第63話 明かされる真実 II


「なっ…」


 アリーシャさんのその言葉に、驚愕の声を上げたのはルイス隊長だった。

 あたしも、驚きを隠せなかった。だって、それってつまり…人身売買……?

 ルイアブックは、先の大戦であたしの母国・イストラーダ同様、このロガンス帝国に負けた国。

 そこから、人を買ったということ……?


 そして今ので、国王の魔法の能力もなんとなくわかった。

 恐らく、これは……

 質問したことに対し、必ず相手に答えさせる"精神魔法"。

 アリーシャさんの、あの困惑した表情……魔法をかけられた相手は、意思とは関係なしに本当のことを話してしまうようだ。



「えっ、お金で君を?そもそも他国の人間を養子に迎えるには、国から承認をもらわないとできないはずなんだけど…」


 クロさんがまたまた芝居掛かった口調でおどけてみせる。

 国王は再び手を掲げ、


「今のお話は……事実ですか?」


 『書名』した指先を、今度はアリーシャさんの親族だったはずの男……スティリアム卿へと向ける。

 すると彼も、そのに対し、



「…事実です。この娘を、国に隠れて、ルイアブックの孤児院から買いました」



 答えてから慌てて両手で口を押さえるが、もう遅い。ここにいる全員が、それを聞いてしまった。

 国王は、少し神妙な面持ちになりながら、


「どうして、そのようなことをしたのですか?」

「…我がスティリアム家には一人息子がいるのですが……身体が弱い上に、魔法の能力も戦闘向きではなく。とてもじゃないが、軍部になど入れられない。一族の繁栄のためには、なんとか親族から帝国軍従事者を出したくて、それで…」

「優秀な人材を、他国で漁った、と」

「はい」


 自分が話している内容に顔を真っ青にしながら、しかし動いてしまう口を閉じられないといった様子で、スティリアム卿は目を泳がせまくっている。



 しかし。

 そこであたしは、気がつく。

 青ざめた顔で、目を白黒させているのが……彼だけではないことに。



「おやおやぁ?」


 ニタッ。

 クロさんは楽しそうに口を歪ませて、


「今のお話……身に覚えがある方が、他にもいらっしゃるようですね」


 タンッ、と開会の挨拶の時に立っていた舞台へと上がり、



「王にされてしまう前に、ご自身の胸に手を当て聞いてみたほうが良いのでは?ねぇ、みなさん…?」



 そう、悪魔のようなカオをして、笑う。


 ……まさか。

 あたしは再度、周囲を見回す。
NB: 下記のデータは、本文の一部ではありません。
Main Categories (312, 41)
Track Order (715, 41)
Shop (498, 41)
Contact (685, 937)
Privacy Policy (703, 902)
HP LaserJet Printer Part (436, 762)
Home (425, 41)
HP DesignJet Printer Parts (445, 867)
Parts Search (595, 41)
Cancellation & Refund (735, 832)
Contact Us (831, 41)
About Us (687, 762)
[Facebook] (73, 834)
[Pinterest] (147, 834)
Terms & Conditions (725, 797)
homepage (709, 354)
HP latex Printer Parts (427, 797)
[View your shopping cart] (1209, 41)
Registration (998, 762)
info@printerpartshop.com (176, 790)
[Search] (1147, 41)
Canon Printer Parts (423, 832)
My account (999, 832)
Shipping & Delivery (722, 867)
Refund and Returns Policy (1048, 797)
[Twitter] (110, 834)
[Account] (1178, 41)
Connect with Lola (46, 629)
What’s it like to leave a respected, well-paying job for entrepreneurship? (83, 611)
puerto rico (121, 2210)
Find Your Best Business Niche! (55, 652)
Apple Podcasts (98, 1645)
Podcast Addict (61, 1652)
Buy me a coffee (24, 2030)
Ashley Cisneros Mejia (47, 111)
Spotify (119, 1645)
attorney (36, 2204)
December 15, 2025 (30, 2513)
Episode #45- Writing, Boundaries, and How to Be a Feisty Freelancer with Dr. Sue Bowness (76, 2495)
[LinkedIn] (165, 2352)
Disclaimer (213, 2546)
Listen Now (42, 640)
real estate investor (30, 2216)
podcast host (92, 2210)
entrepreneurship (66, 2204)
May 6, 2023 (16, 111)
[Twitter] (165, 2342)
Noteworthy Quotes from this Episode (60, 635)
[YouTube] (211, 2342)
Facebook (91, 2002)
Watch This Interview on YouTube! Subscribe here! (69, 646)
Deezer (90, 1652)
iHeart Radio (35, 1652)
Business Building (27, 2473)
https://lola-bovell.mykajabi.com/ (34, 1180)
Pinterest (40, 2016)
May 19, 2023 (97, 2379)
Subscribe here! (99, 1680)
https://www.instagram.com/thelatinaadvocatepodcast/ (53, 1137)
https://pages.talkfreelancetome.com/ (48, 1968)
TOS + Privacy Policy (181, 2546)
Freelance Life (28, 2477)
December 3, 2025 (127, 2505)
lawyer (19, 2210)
すると。

 そこにいる、招待客……選ばれた学生の親族としてここへ来ていたはずの者たちが。


 全員、顔を青くしていたのだ。



「あ……」


 だから、か。

 この舞踏会へ招待する生徒のプロフィールを抜き出した時。

 幼少期の経歴を記入する欄が、おもしろいくらいに皆真っ白だったのは。

 書かなかったのではなく……書けなかったのだ。

 我が子ではない、金で買った他所の子だったから。



 つまりクロさんは、最初からそのことを知っていて。

 不正な人身売買をした貴族たちを一斉に粛清するために、この舞踏会へ招いたということか。

 そしてその起爆剤として、より強い怨恨の念を持つアリーシャさんを利用した…



 それにしたって彼女は、何故スティリアム卿ではなく、この国に……ルイス隊長に剣を向けたのだろうか。



「この国に連れて来られるまでの経緯を、詳しく教えてもらえますか?」


 再び、国王がアリーシャさんに尋ねる。

 まだ魔法の効果が続いているようで、彼女はもう諦めたような表情で。



 その口を動かし、真実を語り始めた。